Please copy everything in the listing below, from the line containing "Pick the hob inside the Shepherds Hut" down to the line containing "Action: (290, 220)", with both of those lines included.

Rows from a dataset:
════════════════
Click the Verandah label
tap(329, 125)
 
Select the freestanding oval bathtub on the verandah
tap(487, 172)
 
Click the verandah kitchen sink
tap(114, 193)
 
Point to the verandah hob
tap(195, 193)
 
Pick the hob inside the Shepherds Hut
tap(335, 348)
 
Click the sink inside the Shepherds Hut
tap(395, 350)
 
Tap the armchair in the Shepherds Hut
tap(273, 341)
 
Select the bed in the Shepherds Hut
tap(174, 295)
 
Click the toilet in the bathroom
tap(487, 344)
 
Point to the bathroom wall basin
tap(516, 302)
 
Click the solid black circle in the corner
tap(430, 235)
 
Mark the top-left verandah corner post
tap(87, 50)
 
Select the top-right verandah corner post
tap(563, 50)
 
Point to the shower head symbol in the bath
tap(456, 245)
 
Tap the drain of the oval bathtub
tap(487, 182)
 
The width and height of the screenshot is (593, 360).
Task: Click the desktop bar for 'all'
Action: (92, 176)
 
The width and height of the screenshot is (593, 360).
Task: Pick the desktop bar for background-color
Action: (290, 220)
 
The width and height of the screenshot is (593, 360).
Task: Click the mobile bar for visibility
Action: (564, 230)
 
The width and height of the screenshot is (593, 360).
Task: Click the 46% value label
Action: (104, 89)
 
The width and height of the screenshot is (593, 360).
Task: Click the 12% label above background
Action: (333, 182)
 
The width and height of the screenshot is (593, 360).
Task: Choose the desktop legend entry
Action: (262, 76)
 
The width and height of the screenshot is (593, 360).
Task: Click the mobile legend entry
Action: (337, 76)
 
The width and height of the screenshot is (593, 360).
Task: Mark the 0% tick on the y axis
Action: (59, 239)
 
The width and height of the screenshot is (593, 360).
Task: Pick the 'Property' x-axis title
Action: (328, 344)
════════════════
**SOLUTION FOR THIS TASK**
Pick the hob inside the Shepherds Hut
tap(335, 348)
 
Click the sink inside the Shepherds Hut
tap(395, 350)
 
Tap the armchair in the Shepherds Hut
tap(273, 341)
 
Select the bed in the Shepherds Hut
tap(174, 295)
 
Click the toilet in the bathroom
tap(487, 344)
 
Point to the bathroom wall basin
tap(516, 302)
 
Click the solid black circle in the corner
tap(430, 235)
 
Mark the top-left verandah corner post
tap(87, 50)
 
Select the top-right verandah corner post
tap(563, 50)
 
Point to the shower head symbol in the bath
tap(456, 245)
 
Tap the drain of the oval bathtub
tap(487, 182)
 
The width and height of the screenshot is (593, 360).
Task: Click the desktop bar for 'all'
Action: (92, 176)
 
The width and height of the screenshot is (593, 360).
Task: Pick the desktop bar for background-color
Action: (290, 220)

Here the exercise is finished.